With that out of the way, out of our remaining options, the RX 5700 XT clearly reigns supreme at 1440p. It beats Nvidia’s similarly-priced RTX 2060 Super and still manages to hit a consistent 150fps without running up the cost of an RTX 2070 Super or RTX 2080 Super. If you’re only aiming for the 60fps mark, however, the RX 5500 XT (8GB) might be your best bet. Because it has 8GB of VRAM, Doom Eternal lets it run at 1440p (unlike the GTX 1650 Super), and in our tests it reached an average of 81fps and a minimum of 63fps. This means that, on a 60Hz 1440p monitor, the RX 5500 XT shouldn’t drop below its maximum refresh rate at maximum resolution.

Best 4K graphics card for Doom Eternal

The best 4K graphics card for Doom Eternal is – drum roll – AMD’s RX 5700 XT. Yep, this GPU just keeps on giving. Even at 4K on high settings, not only did this card give us a steady 80fps in-game, but it also managed to only drop 1 frame below 60 at its minimum, making for a buttery-smooth experience on any 4K 60Hz monitor. All without breaking the bank. The RTX 2060 Super is a very close runner-up to the RX 5700 XT here, though.

Of course, this isn’t the whole story, because not all of you will be satisfied with 80fps. If you’re wanting to go the whole hog, then there’s nothing else for it: you’ll have to go for Nvidia’s RTX 2080 Super, which hits a solid 105fps average at 4K and whose minimum frame rate is 5fps higher than the RX 5700 XT’s average. Yeah, you’ll just have to go for the 2080 Super. What a shame. All those frames and all that power. I have no idea how you’ll cope.

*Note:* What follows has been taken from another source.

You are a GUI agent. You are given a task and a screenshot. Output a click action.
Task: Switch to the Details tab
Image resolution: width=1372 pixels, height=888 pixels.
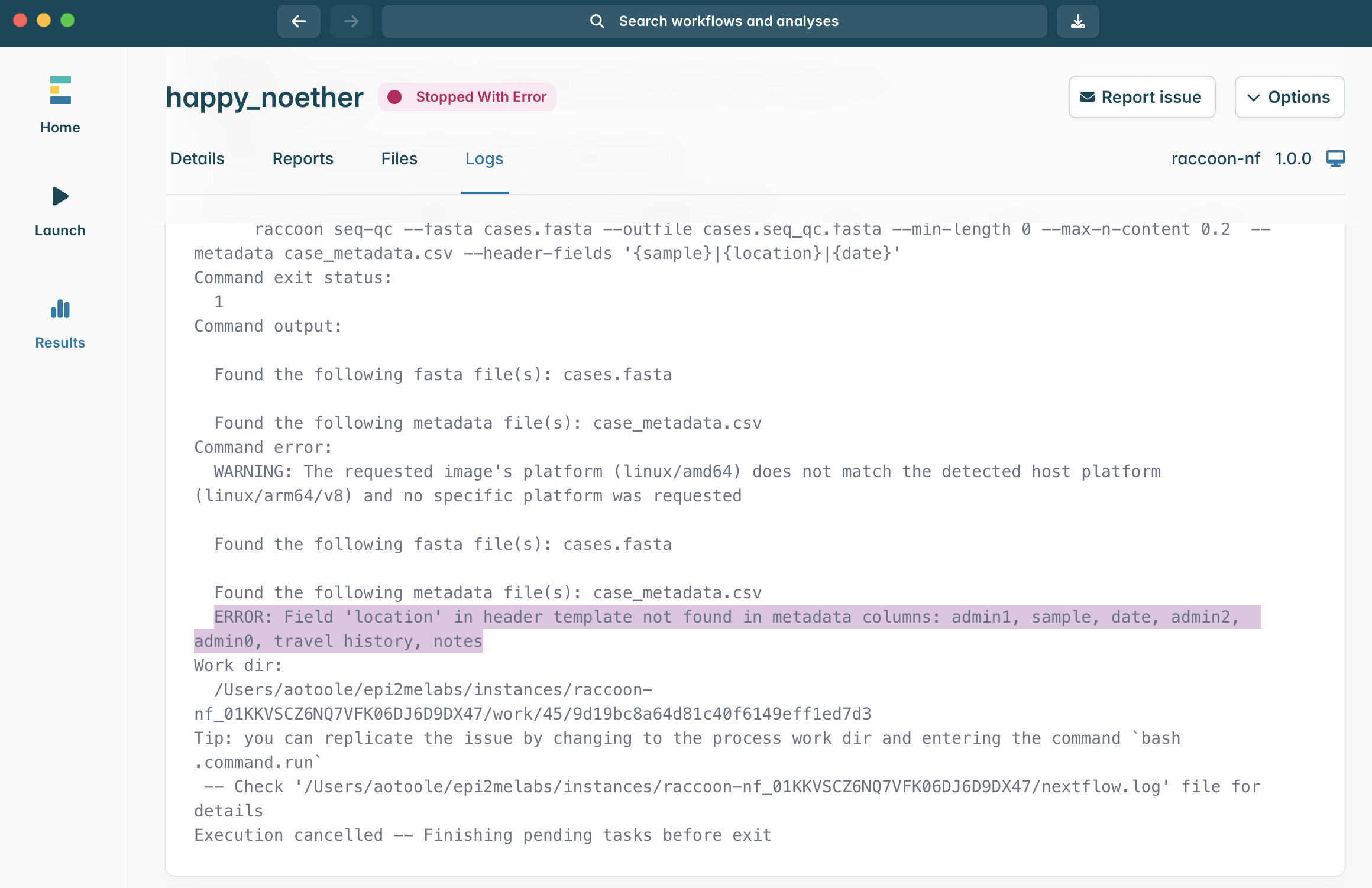[198, 158]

Best settings to increase FPS in Doom Eternal

At the risk of sounding like a broken record: Doom Eternal runs really, really well for a new triple-A game. But not everyone is on high-spec current-gen hardware, and even the best optimised games sometimes need a little TLC to get running smoothly on older or lower-end hardware. We’ve tested the game on low, medium and high using the GTX 1650 Super at 1080p.

PCGN test bench: Intel Core i7 8700K, Asus ROG Strix GTX 1650 Super 4GB, 16GB Corsair Dominator @ 3,466MHz, MSI Z390 Gaming Edge AC, Seagate FireCuda 510 1TB, Corsair HX1200i, Corsair H100i V2, Philips BDM3275

As you can see, the biggest improvement in frame rate is gained when going from high to medium settings. Going from medium to low doesn’t give too much of a gain in frame rate, but does decrease visual fidelity by a fairly large margin. The visual difference between low and medium settings is much greater than the difference between medium and high, especially when it comes to lighting.

The best way to increase your fps in Doom Eternal, then, is to drop the preset down from high to medium settings. And if you aren’t liking the texture quality on medium, you can always put the preset on medium and then change the textures to high – this might give you the best shot at decent graphics without too much of a drop in frame rate.